Aesthetic learning processes in visual education for children and young people with special educational needs: Learning and participation from the students' perspective

The doctoral project investigates the significance of aesthetic learning processes in visual education for learning for children and young people with extensive special support and educational needs, for example pupils in special education schools (schools providing additional support for pupils with special educational needs). By deepening the understanding of what aesthetic learning processes can mean for these pupils’ learning, the study aims to contribute with new knowledge, shed light on the school's prevailing norms and show alternative ways of thinking about both teaching and inclusion.
The focus is on the pupils' own experiences and voices: how they experience the work with aesthetic learning processes as part of teaching, and in what ways these processes can support or hinder learning, socialization, development, inclusion and participation.
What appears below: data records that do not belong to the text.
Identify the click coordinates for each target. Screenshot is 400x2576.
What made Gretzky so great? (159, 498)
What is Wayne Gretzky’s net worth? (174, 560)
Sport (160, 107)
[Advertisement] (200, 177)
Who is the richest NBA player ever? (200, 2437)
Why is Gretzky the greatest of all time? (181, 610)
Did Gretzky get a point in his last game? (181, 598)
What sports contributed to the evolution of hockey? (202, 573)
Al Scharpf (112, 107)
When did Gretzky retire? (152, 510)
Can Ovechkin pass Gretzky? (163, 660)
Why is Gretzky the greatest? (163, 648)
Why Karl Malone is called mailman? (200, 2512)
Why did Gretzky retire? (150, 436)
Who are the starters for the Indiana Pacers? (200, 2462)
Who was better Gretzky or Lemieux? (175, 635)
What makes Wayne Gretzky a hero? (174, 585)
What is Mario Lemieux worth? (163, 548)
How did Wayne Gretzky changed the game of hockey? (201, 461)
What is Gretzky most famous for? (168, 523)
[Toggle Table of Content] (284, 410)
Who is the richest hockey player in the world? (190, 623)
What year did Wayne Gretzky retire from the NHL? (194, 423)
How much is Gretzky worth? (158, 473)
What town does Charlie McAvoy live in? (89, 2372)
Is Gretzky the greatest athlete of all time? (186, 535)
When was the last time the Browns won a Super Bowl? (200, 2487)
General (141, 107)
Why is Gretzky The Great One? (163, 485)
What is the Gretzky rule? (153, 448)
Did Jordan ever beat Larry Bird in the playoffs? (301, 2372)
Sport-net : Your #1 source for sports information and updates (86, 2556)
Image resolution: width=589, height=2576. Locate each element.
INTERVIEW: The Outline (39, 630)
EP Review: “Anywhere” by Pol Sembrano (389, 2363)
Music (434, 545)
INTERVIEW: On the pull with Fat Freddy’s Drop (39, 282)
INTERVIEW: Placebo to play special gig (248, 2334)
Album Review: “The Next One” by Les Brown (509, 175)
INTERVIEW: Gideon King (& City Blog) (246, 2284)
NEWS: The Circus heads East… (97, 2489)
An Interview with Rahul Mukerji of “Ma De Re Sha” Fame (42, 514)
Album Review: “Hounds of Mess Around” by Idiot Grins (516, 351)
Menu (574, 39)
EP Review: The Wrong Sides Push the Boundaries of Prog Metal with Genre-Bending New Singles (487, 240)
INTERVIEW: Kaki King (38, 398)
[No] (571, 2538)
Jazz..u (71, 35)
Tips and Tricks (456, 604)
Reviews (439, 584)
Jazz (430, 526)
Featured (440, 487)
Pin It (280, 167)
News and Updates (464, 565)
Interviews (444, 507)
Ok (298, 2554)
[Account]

By combining special education and visual education perspectives, the project aims to contribute new knowledge about how creative and shared aesthetic practices can function as supportive tools in school for a group of students who are often on the fringes of the school system. The issue is about students' right to a school where democracy, values, human rights, ethical principles, inclusive learning environments and didactic development are accessible to all.
The most important actors in the study are children and young people. The vision is a dynamic and reflexive investigation of how aesthetic learning processes can be implemented and adapted to support students in difficult school situations - with the goal of strengthening learning, motivation and participation.
The project thus aims to contribute with increased knowledge about the role of aesthetic learning processes for students in need of special support and to work towards the identification of didactic methods within visual education that can strengthen learning and participation. By creating collaboration between cultural actors and resource and treatment schools, the study hopes to provide a basis for the development of more inclusive teaching methods.
Hanna Andersson is a doctoral student in aesthetic learning processes with a focus on educational science at Konstfack, in collaboration with HDK–Valand at the University of Gothenburg.
She is a trained teacher in Art and Design at Konstfack (IBIS) and a special education teacher at Stockholm University. For many years, she has worked in primary school and in special education groups, where she developed a strong conviction that aesthetic learning processes and artistic expressions can open paths to learning, participation and inclusion for students who often end up outside the school community.
Hanna is the founder of Den Pedagogiska Designbyrån, an organization that develops methods in the meeting between art, design, craft and pedagogy in collaboration with schools, cultural actors, municipalities and other organizations. Her professional practice is at the intersection of pedagogy, art, participation and social inclusion – something that now forms the basis of her doctoral education.
Her research interests revolve around the potential of aesthetic learning processes in schools, especially for students who are on the margins of the education system. She investigates how special education and visual education can interact and how aesthetic practices can create new approaches to learning, motivation and participation for students in difficult school- and life situations. Her approach is qualitative and practical, focusing on the social, didactic and discursive dimensions that surround aesthetic learning in resource schools.
A central question in the dissertation work is what place aesthetic learning processes are given in today's schools, and what this says about the school's view of knowledge and inclusion. By taking students' experiences of creation seriously, Hanna wants to contribute new knowledge that can challenge prevailing norms and show alternative ways of thinking about teaching and inclusion.